The probability of committing type-II error is denoted by β. ie, β = P (type-II error). = P (accept H0 when H0 is false).
It should be noted that the degree of impact of type-II error is more dangerous or harmful than that of the type-I error.
For example; the accepting of rotten egg is more harmful than the rejecting of a good egg.

Critical region and acceptance region hypothesis testing

All the possible information given by all the possible samples (statistic) represent a sample space. Sample space is the area covered sample statistic. This sample space is divided into two region, namely critical region and acceptance region.
The region which leads to the rejection of null hypothesis is called rejection region (RR) or critical region (CR).
In other words, the region of rejecting null-hypothesis H₀ when it is true, is called critical region.
If the computed value of the test statistic falls in the critical region, we reject H₀and then accept H1.
The mutually exclusive and complementary region to the critical region under the sample space is called acceptance region (AR) and usually denoted by .
In other words, the region of sample space which leads to the acceptance of null hypothesis is called acceptance region.
Thus, if the computed value of the test statistic falls in the acceptance region we accept H0 and reject H1

If the test statistic used is followed a normal distribution, then the critical region and acceptance region can be illustrated with the following standard normal curves.

Fig: two right C.R. hypothesis testing — **Fig: two right C.R.**

Fig: left tailed C.R. hypothesis testing — **Fig: left tailed C.R.**

Fig: two tailed C.R. hypothesis testing — **Fig: two tailed C.R.**

what is Critical value in hypothesis testing?

The value of the test statistic which separates the acceptance region and rejection region is called critical value (tabulated value).It is also known as significant value. The critical value depends upon the following point:

i. Nature of the sampling distribution of the test statistic (t-, F-, Z-, χ2distribution).
ii. Level of significance (α).
iii. Types of alternative hypothesis used (right tailed, left tailed or two tailed).
iv. Degree of freedom.

Degree of Freedom:

Degree of freedom refers to the number of free variables in a system. It is defined as the total number of observations minus number of independent constraints (restrictions) imposed on a set of observations.
In other words, the number of independent variates which make up statistics is called degree of freedom. It is denoted by d.f.
Generally, for n observations, there is supposed to be one restriction.
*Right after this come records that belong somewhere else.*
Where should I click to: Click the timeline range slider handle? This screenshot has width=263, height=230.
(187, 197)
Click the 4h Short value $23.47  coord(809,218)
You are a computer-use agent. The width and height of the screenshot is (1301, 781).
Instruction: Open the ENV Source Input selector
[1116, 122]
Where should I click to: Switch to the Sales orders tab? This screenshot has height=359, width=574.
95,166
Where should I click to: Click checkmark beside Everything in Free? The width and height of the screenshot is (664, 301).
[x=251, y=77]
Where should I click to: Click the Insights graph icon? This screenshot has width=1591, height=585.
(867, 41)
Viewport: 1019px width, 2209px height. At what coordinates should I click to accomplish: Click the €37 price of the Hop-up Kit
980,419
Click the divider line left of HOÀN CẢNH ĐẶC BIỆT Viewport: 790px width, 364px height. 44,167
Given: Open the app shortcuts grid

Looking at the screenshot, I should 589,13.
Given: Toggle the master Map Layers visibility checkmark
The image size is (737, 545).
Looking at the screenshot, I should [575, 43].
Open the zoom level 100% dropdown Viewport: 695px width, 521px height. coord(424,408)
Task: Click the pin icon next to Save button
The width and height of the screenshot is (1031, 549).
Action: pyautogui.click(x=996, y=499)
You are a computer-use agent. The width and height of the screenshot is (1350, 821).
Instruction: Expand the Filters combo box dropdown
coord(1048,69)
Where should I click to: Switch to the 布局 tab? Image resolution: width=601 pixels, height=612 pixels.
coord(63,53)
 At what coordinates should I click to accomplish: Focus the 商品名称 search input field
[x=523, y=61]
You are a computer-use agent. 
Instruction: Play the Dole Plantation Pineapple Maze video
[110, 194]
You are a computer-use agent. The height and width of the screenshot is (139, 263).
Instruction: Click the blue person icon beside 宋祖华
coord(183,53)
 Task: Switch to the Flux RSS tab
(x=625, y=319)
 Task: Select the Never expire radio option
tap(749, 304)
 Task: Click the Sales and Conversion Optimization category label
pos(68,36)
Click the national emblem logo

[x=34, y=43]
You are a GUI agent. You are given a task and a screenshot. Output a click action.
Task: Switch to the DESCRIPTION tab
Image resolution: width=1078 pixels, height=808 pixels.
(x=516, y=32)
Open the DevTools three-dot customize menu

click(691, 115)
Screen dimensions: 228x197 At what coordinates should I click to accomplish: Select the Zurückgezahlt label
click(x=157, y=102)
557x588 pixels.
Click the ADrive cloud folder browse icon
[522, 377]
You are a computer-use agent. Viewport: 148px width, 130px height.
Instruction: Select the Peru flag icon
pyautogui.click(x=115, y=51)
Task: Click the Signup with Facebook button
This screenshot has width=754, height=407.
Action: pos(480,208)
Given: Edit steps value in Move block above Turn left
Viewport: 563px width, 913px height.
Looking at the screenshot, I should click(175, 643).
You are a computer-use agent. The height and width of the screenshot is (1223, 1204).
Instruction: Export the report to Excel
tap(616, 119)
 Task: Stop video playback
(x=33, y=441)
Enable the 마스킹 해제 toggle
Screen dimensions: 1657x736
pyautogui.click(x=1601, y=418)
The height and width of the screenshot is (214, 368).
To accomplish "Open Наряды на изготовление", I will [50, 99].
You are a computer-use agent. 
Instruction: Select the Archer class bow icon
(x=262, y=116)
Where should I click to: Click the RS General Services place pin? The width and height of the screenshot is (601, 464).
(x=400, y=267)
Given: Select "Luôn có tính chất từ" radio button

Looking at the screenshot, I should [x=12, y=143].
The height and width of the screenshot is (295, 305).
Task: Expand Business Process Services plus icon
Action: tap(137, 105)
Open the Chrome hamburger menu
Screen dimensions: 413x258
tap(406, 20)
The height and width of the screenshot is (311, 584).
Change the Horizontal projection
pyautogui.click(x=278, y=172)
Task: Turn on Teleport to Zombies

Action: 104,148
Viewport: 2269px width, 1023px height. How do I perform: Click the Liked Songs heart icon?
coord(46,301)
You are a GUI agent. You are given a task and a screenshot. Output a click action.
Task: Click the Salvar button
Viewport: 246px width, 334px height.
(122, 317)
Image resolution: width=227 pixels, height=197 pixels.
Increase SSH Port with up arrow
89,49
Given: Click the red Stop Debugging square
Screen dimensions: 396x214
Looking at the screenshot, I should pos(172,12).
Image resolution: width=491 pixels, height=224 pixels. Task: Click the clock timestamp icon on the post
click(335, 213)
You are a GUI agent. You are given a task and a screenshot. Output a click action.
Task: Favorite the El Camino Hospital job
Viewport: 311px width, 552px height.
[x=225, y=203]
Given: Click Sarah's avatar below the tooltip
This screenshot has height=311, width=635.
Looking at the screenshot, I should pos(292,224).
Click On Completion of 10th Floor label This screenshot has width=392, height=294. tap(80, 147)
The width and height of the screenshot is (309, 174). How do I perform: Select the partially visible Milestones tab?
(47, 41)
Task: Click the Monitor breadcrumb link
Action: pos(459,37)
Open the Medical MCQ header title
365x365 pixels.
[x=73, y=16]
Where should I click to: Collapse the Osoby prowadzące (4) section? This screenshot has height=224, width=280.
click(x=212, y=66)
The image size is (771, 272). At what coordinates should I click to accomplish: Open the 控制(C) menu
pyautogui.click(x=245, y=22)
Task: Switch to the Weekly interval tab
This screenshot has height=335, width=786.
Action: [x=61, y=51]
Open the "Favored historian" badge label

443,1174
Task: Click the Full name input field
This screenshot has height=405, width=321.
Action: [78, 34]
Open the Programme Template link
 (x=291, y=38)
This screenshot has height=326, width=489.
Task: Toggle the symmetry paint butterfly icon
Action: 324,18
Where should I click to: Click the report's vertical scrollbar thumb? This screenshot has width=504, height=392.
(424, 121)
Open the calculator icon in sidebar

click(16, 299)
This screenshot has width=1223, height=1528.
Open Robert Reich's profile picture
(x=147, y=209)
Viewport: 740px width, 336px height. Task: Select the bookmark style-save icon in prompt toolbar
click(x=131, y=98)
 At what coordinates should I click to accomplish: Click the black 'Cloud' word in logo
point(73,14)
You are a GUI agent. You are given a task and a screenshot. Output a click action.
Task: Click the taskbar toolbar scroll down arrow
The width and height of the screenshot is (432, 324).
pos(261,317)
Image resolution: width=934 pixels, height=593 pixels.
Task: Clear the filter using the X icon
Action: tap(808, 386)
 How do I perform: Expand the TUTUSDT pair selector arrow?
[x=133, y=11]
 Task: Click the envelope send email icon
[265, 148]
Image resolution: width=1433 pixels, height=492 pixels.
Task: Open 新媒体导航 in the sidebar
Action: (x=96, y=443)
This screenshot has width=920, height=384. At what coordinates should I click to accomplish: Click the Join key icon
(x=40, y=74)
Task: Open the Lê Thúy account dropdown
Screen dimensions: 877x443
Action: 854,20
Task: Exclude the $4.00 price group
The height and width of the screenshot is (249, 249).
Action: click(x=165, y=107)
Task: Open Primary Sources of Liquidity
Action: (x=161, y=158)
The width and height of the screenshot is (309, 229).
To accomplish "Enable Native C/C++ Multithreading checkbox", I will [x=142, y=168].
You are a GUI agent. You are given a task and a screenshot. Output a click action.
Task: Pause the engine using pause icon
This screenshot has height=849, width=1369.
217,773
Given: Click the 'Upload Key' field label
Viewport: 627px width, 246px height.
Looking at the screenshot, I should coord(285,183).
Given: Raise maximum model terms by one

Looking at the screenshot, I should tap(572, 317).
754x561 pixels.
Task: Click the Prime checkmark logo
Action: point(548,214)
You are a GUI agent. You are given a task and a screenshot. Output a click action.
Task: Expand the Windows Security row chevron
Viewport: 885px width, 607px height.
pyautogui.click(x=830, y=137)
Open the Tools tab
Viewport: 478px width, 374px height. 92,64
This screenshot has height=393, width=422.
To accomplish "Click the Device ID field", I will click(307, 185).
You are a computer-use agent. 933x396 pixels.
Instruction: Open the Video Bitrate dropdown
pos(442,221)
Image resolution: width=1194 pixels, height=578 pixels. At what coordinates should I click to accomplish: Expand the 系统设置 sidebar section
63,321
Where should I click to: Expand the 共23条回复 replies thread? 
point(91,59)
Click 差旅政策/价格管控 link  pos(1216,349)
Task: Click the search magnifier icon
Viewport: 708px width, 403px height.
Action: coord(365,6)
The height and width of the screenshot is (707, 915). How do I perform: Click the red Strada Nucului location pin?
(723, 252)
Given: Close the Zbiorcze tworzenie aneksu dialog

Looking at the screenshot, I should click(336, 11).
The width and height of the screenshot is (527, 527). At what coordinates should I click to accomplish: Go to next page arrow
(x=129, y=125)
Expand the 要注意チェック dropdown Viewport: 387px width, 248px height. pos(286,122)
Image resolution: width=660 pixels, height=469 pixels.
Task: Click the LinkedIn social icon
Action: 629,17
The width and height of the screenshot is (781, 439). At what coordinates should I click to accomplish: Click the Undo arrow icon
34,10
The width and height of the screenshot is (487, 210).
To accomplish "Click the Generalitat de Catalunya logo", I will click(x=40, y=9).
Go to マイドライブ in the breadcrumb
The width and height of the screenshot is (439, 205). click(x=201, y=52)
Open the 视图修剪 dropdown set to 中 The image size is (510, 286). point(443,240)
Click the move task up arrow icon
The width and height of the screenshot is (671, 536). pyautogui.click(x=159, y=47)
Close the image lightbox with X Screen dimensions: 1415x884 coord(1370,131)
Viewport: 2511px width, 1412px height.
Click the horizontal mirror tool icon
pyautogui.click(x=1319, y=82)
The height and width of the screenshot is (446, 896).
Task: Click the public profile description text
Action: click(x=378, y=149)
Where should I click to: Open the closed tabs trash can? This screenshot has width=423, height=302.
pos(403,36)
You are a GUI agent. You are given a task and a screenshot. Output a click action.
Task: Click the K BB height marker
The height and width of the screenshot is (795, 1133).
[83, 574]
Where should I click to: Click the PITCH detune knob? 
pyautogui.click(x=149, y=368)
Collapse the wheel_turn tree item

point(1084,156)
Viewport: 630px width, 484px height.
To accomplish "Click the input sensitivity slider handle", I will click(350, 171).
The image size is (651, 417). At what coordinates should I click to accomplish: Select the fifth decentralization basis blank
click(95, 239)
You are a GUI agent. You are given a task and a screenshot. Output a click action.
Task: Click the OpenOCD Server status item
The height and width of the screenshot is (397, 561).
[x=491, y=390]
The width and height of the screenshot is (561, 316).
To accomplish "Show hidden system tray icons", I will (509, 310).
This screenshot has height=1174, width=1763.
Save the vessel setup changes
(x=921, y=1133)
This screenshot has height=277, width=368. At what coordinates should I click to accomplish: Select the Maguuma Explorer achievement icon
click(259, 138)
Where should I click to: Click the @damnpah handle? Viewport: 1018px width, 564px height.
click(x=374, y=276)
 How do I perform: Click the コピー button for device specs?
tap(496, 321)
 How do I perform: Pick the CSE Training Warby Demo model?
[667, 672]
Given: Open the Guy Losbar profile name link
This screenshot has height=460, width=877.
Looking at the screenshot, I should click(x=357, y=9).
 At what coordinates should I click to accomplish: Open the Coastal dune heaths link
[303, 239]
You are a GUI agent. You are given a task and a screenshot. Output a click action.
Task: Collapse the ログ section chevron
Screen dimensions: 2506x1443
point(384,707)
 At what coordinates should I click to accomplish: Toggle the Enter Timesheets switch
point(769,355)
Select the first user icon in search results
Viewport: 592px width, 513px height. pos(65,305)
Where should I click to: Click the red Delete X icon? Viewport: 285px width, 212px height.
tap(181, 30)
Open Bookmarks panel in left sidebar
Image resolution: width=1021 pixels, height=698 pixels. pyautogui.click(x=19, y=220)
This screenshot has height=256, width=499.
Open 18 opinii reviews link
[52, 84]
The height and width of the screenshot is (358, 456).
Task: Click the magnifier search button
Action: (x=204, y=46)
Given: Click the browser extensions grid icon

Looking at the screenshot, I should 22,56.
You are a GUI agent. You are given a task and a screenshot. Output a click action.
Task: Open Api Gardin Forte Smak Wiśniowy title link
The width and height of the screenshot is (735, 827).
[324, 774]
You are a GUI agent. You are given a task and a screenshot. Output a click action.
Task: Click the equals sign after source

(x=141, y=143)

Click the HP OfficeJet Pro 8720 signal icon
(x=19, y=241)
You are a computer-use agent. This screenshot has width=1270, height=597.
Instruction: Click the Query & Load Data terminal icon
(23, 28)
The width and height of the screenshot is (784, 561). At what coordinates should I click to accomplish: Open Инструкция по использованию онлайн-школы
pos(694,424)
As such, the degree of freedom is n-1.

Steps of hypothesis testing

To test the null hypothesis testing in statistics against the alternative hypothesis, the
following steps are followed.

Setting of hypothesis:
At the first step, we set up null hypothesis and alternative hypothesis.
Level of significance:
We fix the level of significance (α), 5% or 1% unless or otherwise stated.
Test statistic:
Under null-hypothesis, H0 the test statistic is,

T = \frac{t - E (t)}{S . E . (t)}

4.Critical Value:

The critical value of test statistics, at given level of significance and types of alternative hypothesis testing used, is obtained from the table of respective distribution.

Decision:

For two tailed test: If |Tcal.|> Ttab. then H₀ is rejected (H1 is accepted) and if |Tcal.|≤ Ttab. then H0 is accepted.
For right tailed test: If Tcal. > T tab. then H₀is rejected (H1 is accepted) and if Tcal. ≤ Ttab. then H0 is accepted.
For left tailed test: If T cal. < -Ttab. then H₀ is rejected (H1 is accepted) and if Tcal. ≥ -Ttab. then H0 is accepted.

Overall, if calculated value is less than or equal to the tabulated value then null hypothesis testing is accepted and if calculated value is greater than tabulated value then null hypothesis is rejected.

Conclusion:

If H₀ is rejected then statement of H1 is accepted and the statement of H1 is written as a conclusion.(test is significant).
If H₀ is accepted then statement of H0 is accepted and the statement of H0 is written as a conclusion. (test is not significant or insignificant).